Given the investment horizon of 90 days Cboe Validus SP is expected to generate 0.92 times more return on investment than First Trust. However, Cboe Validus SP is 1.08 times less risky than First Trust. It trades about 0.15 of its potential returns per unit of risk. First Trust Alternative is currently generating about 0.03 per unit of risk. If you would invest  1,997  in Cboe Validus SP on September 14, 2024 and sell it today you would earn a total of  421.00  from holding Cboe Validus SP or generate 21.08% return on investment over 90 days.
Time Period3 Months [change]
DirectionMoves Together 
StrengthVery Weak
Accuracy99.63%
ValuesDaily Returns

Cboe Validus SP  vs.  First Trust Alternative

 Performance 
       Timeline  
Cboe Validus SP 

Risk-Adjusted Performance

19 of 100

 
Weak
 
Strong
Solid
Compared to the overall equity markets, risk-adjusted returns on investments in Cboe Validus SP are ranked lower than 19 (%) of all global equities and portfolios over the last 90 days. In spite of rather fragile basic indicators, Cboe Validus may actually be approaching a critical reversion point that can send shares even higher in January 2025.
First Trust Alternative 

Risk-Adjusted Performance

2 of 100

 
Weak
 
Strong
Weak
Compared to the overall equity markets, risk-adjusted returns on investments in First Trust Alternative are ranked lower than 2 (%) of all global equities and portfolios over the last 90 days. Even with relatively invariable basic indicators, First Trust is not utilizing all of its potentials. The current stock price agitation, may contribute to short-term losses for the retail investors.

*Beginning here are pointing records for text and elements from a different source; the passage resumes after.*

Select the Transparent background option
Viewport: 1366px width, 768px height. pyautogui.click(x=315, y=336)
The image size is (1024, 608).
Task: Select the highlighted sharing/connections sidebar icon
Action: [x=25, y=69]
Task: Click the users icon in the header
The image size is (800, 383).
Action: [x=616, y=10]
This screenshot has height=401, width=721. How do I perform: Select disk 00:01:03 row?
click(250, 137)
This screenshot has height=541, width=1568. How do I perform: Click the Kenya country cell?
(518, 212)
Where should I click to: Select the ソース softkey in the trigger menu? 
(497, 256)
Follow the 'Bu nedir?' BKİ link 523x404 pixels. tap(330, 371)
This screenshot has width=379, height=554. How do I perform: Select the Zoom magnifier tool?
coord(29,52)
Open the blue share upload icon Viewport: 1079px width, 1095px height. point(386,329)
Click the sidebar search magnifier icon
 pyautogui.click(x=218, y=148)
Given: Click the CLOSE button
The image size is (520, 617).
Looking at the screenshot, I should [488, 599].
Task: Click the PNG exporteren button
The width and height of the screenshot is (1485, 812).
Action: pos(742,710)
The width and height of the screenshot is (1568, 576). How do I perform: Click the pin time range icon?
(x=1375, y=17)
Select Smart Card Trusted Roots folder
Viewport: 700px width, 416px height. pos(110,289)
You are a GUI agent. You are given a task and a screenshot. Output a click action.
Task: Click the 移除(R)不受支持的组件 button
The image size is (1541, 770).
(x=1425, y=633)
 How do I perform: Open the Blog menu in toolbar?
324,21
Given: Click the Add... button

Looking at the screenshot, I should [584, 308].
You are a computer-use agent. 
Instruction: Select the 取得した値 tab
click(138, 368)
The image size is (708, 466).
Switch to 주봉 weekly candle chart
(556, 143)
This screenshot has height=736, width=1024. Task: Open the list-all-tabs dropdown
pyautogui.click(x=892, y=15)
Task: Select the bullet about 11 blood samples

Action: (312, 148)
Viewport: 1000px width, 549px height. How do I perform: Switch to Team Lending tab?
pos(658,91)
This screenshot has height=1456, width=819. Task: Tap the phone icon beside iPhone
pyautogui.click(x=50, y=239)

Cboe Validus and First Trust Volatility Contrast

   Predicted Return Density   
       Returns  

Pair Trading with Cboe Validus and First Trust

The main advantage of trading using opposite Cboe Validus and First Trust positions is that it hedges away some unsystematic risk. Because of two separate transactions, even if Cboe Validus position performs unexpectedly, First Trust can make up some of the losses. Pair trading also minimizes risk from directional movements in the market. For example, if an entire industry or sector drops because of unexpected headlines, the short position in First Trust will offset losses from the drop in First Trust's long position.
The idea behind Cboe Validus SP and First Trust Alternative pairs trading is to make the combined position market-neutral, meaning the overall market's direction will not affect its win or loss (or potential downside or upside). This can be achieved by designing a pairs trade with two highly correlated stocks or equities that operate in a similar space or sector, making it possible to obtain profits through simple and relatively low-risk investment.
Check out your portfolio center.
Note that this page's information should be used as a complementary analysis to find the right mix of equity instruments to add to your existing portfolios or create a brand new portfolio. You can also try the Pair Correlation module to compare performance and examine fundamental relationship between any two equity instruments.